IPv6 Neighbor Discovery is actually a subset of the ICMPv6 protocol. It uses the same protocol number (58) and syntax as the basic ICMPv6 messages, but is specified in its own standard. Neighbor Discovery was originally defined in RFC 1920, “Neighbor Discovery for IP version 6 (IPv6)”, August 1996.
RFC 1920 was replaced by RFC 2461 “Neighbor Discovery for IP version 6 (IPv6)”, December 1998. This in turn was replaced by RFC 4861, “Neighbor Discovery for IP version 6 (IPv6)”, September 2007, which is the current version.
RFC 4861 states the purpose of Neighbor Discovery as follows:
“IPv6 nodes on the same link use Neighbor Discovery to discover each other’s presence, to determine each other’s link-layer addresses, to find routers and to maintain reachability information about the paths to active neighbors.”
Neighbor Discovery (ND) is one of the key components of IPv6. It has no exact equivalent in IPv4, although some of the mechanisms in IPv4 were similar (but mostly without the full functionality of the IPv6 mechanisms). ND replaces ARP (Address Resolution Protocol), ICMPv4 Router Discovery and ICMPv4 Redirect. There is no official IPv4 equivalent to Neighbor Unreachability Detection (NUD), although both Microsoft and Linux have implemented IPv4 functionality very similar to IPv6’s NUD in their recent releases.
Router Discovery is a part of the base IPv6 protocol set, so there is no need to “snoop” the routing protocols to perform this function (as is done with IPv4).
There are five messages used in Neighbor Discovery. A Neighbor Discovery message is a short block of binary data with well defined fields. The fields are defined by the offset of the start of the block from the beginning of the message, and the length of the field in bits.

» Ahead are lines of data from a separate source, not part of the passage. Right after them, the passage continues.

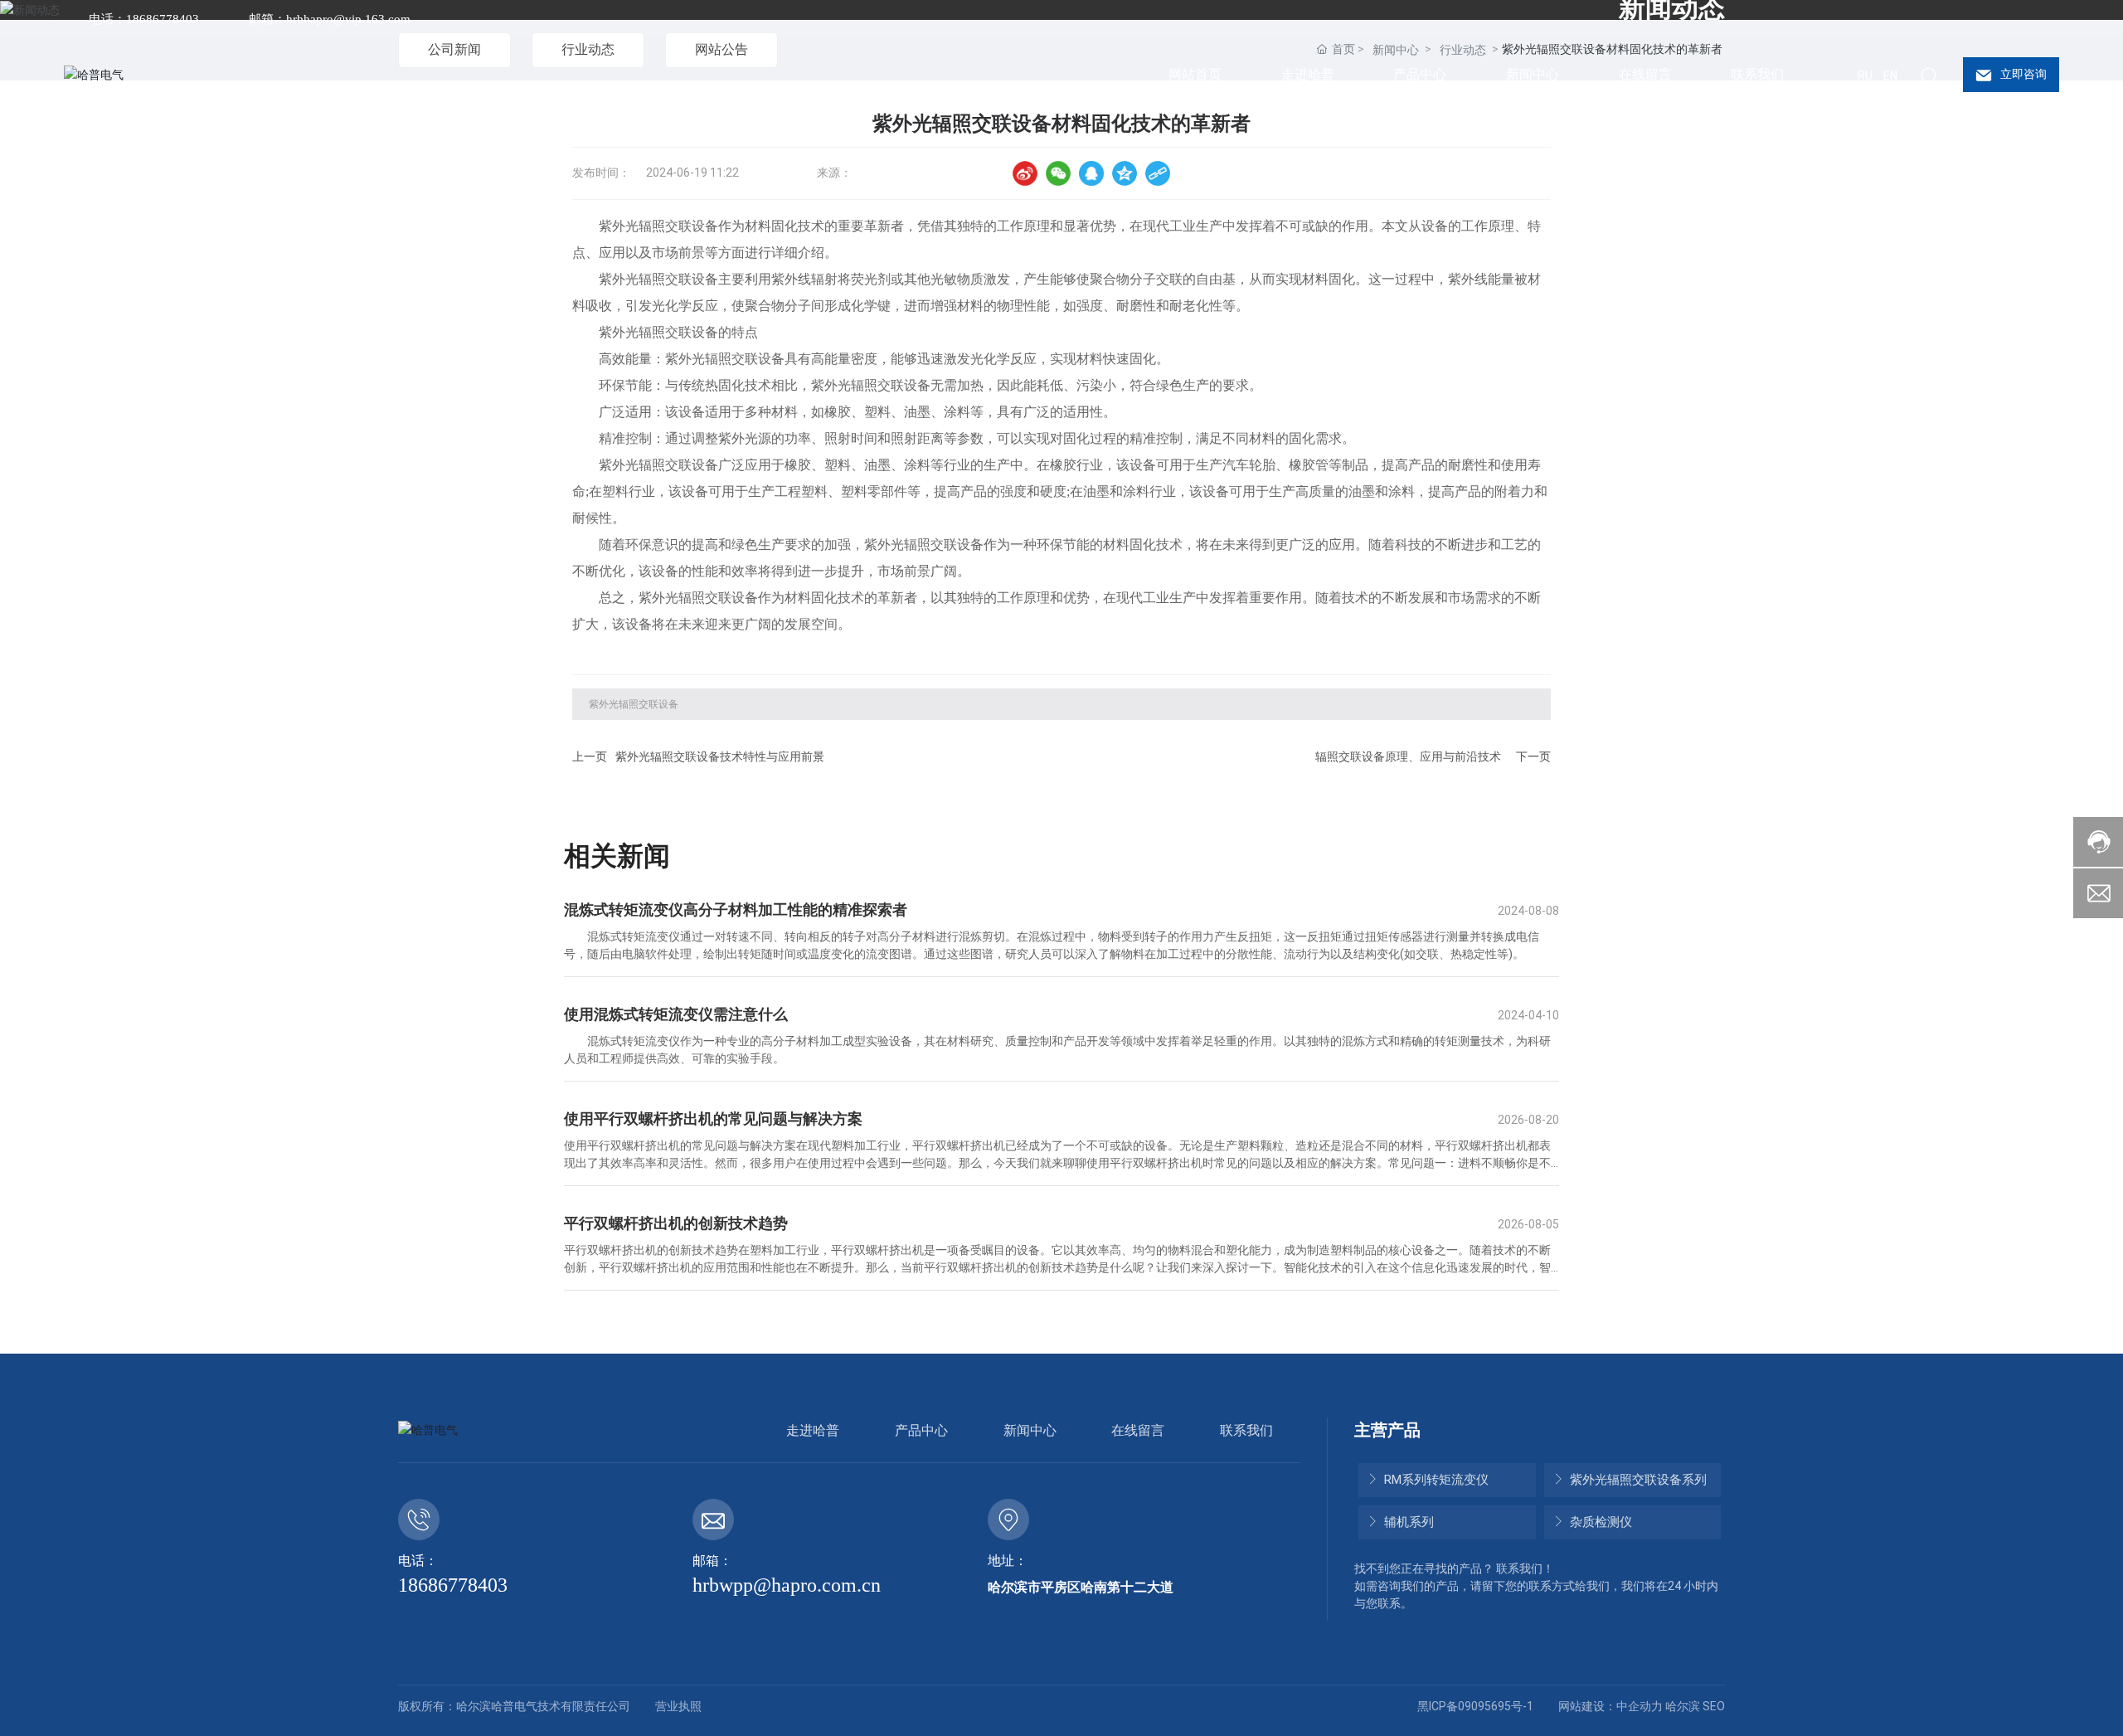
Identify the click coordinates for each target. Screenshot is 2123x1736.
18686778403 (453, 1585)
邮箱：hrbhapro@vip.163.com (330, 19)
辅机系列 (1407, 1522)
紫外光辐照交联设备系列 (1637, 1479)
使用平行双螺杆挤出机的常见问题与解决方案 (713, 1118)
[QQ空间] (1124, 173)
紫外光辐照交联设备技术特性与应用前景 (719, 756)
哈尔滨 (1682, 1706)
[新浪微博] (1025, 173)
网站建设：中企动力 (1610, 1706)
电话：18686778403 (144, 19)
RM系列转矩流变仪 (1435, 1479)
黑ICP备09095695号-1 (1475, 1706)
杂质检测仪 (1599, 1522)
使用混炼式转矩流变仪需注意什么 (676, 1014)
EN (1890, 75)
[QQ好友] (1091, 173)
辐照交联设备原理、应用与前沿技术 (1408, 756)
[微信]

There are five options that are used in the various messages, that are inserted in the options field of a message. A Neighbor Discovery option is a short block of binary data that is incorporated into the option field of a Neighbor Discovery message. The options also have fields, similar to the messages. They include:
There are nine mechanisms that use the above messages and options. Some of these overlap (e.g. Stateless Address Autoconfiguration includes Router Discovery, Prefix Discovery and Parameter Discovery). These mechanisms are as follows:
All ND mechanisms are Link-Local (they take place only within the local link or subnet – ND messages don’t cross routers). They use only Link-Local Unicast addresses (from fe80::/64) and Link-Local Multicast addresses. The Hop Limit field in the Packet Header of all ND messages is set to 255 (the maximum possible value of an 8 bit field). If someone injects an ND message from outside the current link, there is no possible way for the Hop Limit to be 255 after it crosses the router into the Local Link. If a hacker sets the Hop Limit to 255, it will be 254 after crossing the router. If a hacker sets the Hop Limit to 0, the router will discard it upon receipt instead of forwarding it. This prevents a whole class of hacking attacks. It is still possible for a compromised node in the Local Link to send bogus ND messages, but this requires compromising at least one internal node.
In IPv4, ARP is used for Address Resolution (mapping IP addresses to Link Layer addresses). There is no way to protect ARP, so it is the target of many effective hacking attacks. Since ND Address Resolution is in the Internet Layer (instead of the Link Layer, as ARP is), it can be protected with IPsec AH and/or ESP. There is a recent standard, RFC 3971, “Secure Neighbor Discovery (SEND)”, March 2005, that specifies a secure version of ND using public key infrastructure (or other security mechanisms). SEND is even better than ND protected with IPsec, but is not yet widely implemented (in particular, Microsoft has chosen not to implement it in Windows).
Every ND packet begins with a basic IPv6 Packet Header with IPv6 Link-Local source and destination addresses. The basic IPv6 Packet Header can be followed by zero or more Packet Header Extensions (e.g. IPsec AH and IPsec ESP). The Next Header field of the Packet Header (or final Extension Header) contains the value 58 (the same value as for ICMPv6). The checksum field of ND messages is handled the same as with any ICMPv6 message, and unlike ICMPv4 messages, incorporates a pseudo header that contains information from the IPv6 basic Packet Header.
Most ND messages are sent to a multicast address, either all nodes in local link (ff02::1) or all routers in local link (ff02::2). This allows all nodes (or routers) to listen in to most transmissions, and update their tables if necessary, whether or not the message was intended for them. The Neighbor Solicitation message (if used to obtain the Link Layer address of another node) is sent using the Solicited Node multicast address of that node, so that only that node (and maybe a small handful of others) will receive it.